Tuesday, July 23, 2019

Improved rendering of mathematical expressions in Cantor

Hello everyone!

In the previous post I mentioned that the render of mathematical expressions in Cantor has bad performance. This heavily and negatively influences user experience. With my recent code changes I addressed this problem and it should be solved now. In this blog post I wand to provide some details on what was done.

First, I want to show some numbers proving the performance improvements. For example, loading of the notebook "Rigid-body transformations in a plane (2D)" - one of the notebooks I’m using for testing - took 15.9 seconds (this number and all other numbers mentioned in the following are average values of 5 consequent measurements).
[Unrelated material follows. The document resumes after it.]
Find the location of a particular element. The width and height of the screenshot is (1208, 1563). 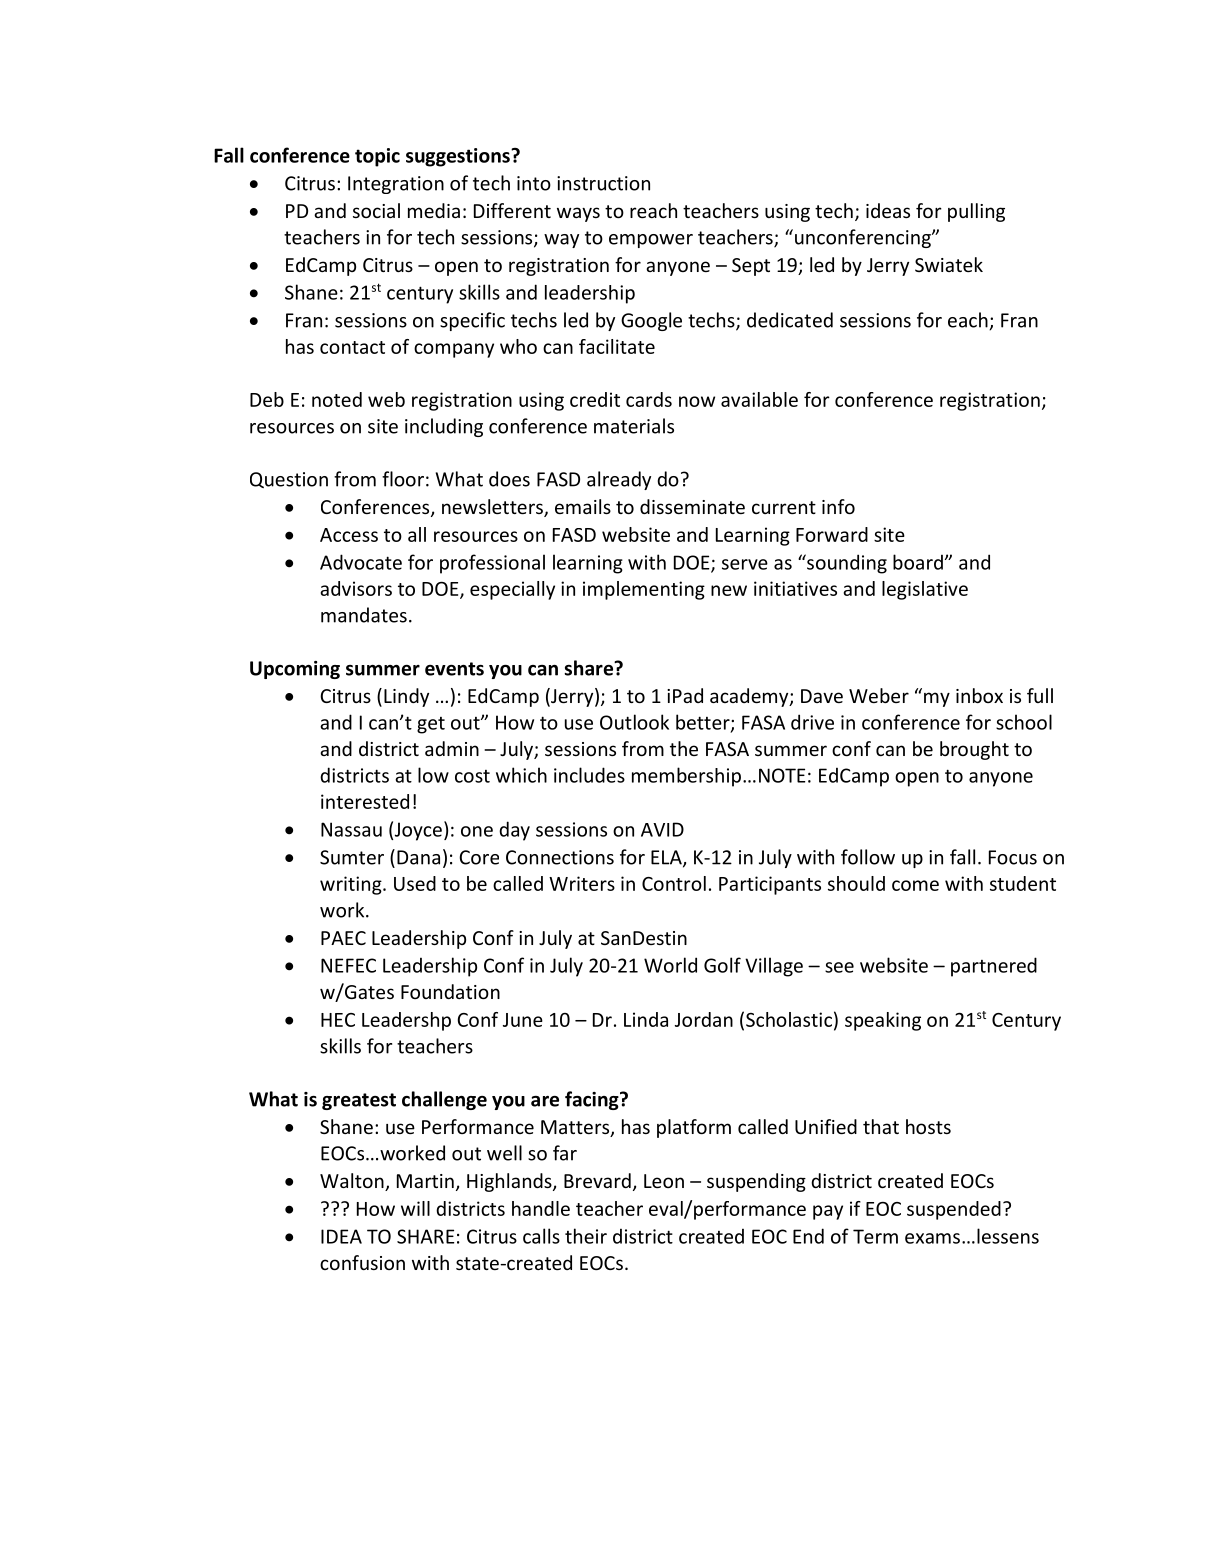

Outlook is located at coordinates (634, 722).
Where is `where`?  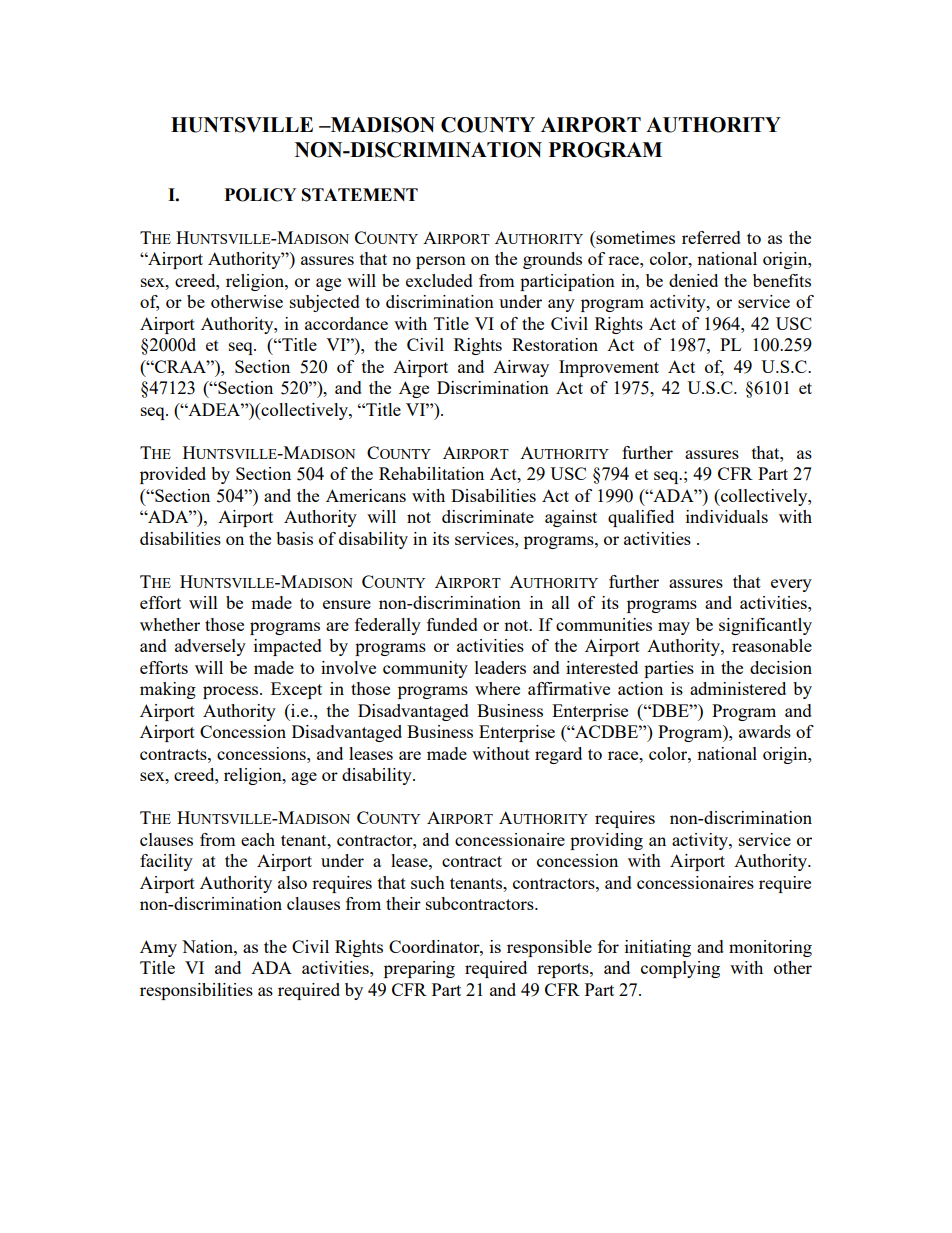
where is located at coordinates (497, 688).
With the new implementation it takes only 4.06 seconds. And this acceleration comes without loosing render quality.

This is a example, how modern render looks like compared with Jupyter renderer (as you can see, Cantor doesn't show images from web in Markdown entries, but I will fix it soon).

I did further measurements by executing all the tests I wrote for the Jupiter import which cover several Jupyter notebooks. Here the results:
• Without math rendering - 7.75 seconds.
• New implementation - 14.014 seconds.
• Old implementation - 41.296 seconds.
To quickly summarize, we get an average of 535% performance improvement. This result depends on the number of available cores and I’ ll explain below why.

To get these results I solved two main problems of math rendering in Cantor.
First, I changed the code for the LaTeX renderer. In the old implementation the rendering process consisted of the following steps:
1. create TeX document using a page template and the code provided by the user.
2. run `latex` executable on the produced TEX file to generate the DVI file.
3. run `dvips` executable to convert the DVI file to an EPS file.
4. convert the produced EPS file to a QImage using Libspectre library.
After these four steps the produced QImage is shown Cantor’s worksheet (QGraphicsScene/View). As you see, the overall chain of steps to get the image out of a mathematical expression is quite long - there are several steps where the time is spent. In total, for a usual mathematical expression these operations take ~500 ms where the first three steps take 300 ms and the last step takes 200 ms. The complexity and the size of the mathematical expressions have a negligible impact on the numbers shown above. Also, the time spent in Cantor for expressions of other types is relatively small. So, for example if you have a notebook with 20 different mathematical expressions and some other entries of other types, Cantor will load the project in ca 20*500ms=10s.

I reduced this chain to three elements by merging the steps two and three. This was achieved by using pdflatex as the LaTeX engine which produces a PDF file directly out of the TEX file. Furthermore, I replaced libspectre library with Poppler pdf rendering library. This brought the overall time down to 330 ms with pdflatex process taking 300 ms and with the rendering in Poppler (converting PDF to QImage) taking only 30 ms. With this, for our example notebook with 20 mathematical expressions mentioned above the rendering take only 6.6 seconds. In this new chain, the LaTeX process is the bottle neck and I’m looking for potential acceleration here but until now I didn’t find any "magic" parameters which would help to reduce this time spent in latex rendering.

Despite this progress, loading of somewhat bigger documents will hurt in Cantor. For example, for a project having 100 formulas openning of the file will take ca. 33 seconds.

The problem here is that the rendering process is a blocking and non-parallelized operation - only one mathematical expression is processed simultanuosly and the UI is blocked for the whole processing time. Obviously, this behaviour is unsatisfactory and under-utilizes the modern multi-core CPUs. So I  decided to run the rendering part in many parallel tasks asynchronously without blocking the main GUI thread. Fortunately, Qt helps here a log with it's classes QThreadPool managing the pool of threads and QRunnable providing an interface to define "tasks" that will be executed in parallel.

Now when openning a project, for every Markdown entry containing mathematical expression, Cantor creates a render task for every expression, sends this task to the thread pool and continues with the processing of entries in the document. Once such a task has finished, the result is shown in Cantor's worksheet. With this a further good performance improvement can be achieved. Clearly, the more cores you have the faster the processing will be. Of course, if you have only a small number of physical threads possible on your computer, you won't notice a huge difference. But still, you should see an improvement compared to the old single-threaded implementation in Cantor.

For a notebook comparable in size to  "Rigid-body transformations in a plane (2D)" project which has 109 mathematical expressions, the loading of the notebook takes a reasonable and acceptable time on my hardware (I have 8 physical cores in the CPU, so that is why the render acceleration is so big). And, thanks to the asynchron processing, the user can interact with the notebook even though the rendering of the mathematical expressions is still in process.

Since my previous post, not only math renderer have changed, there is also a huge change in Markdown support - Cantor finally handles embeded math expressions, like `\$...\$` and `\$\$...\$\$` in accordance with the Markdown syntax. In the next blog post I'll describe how it works now.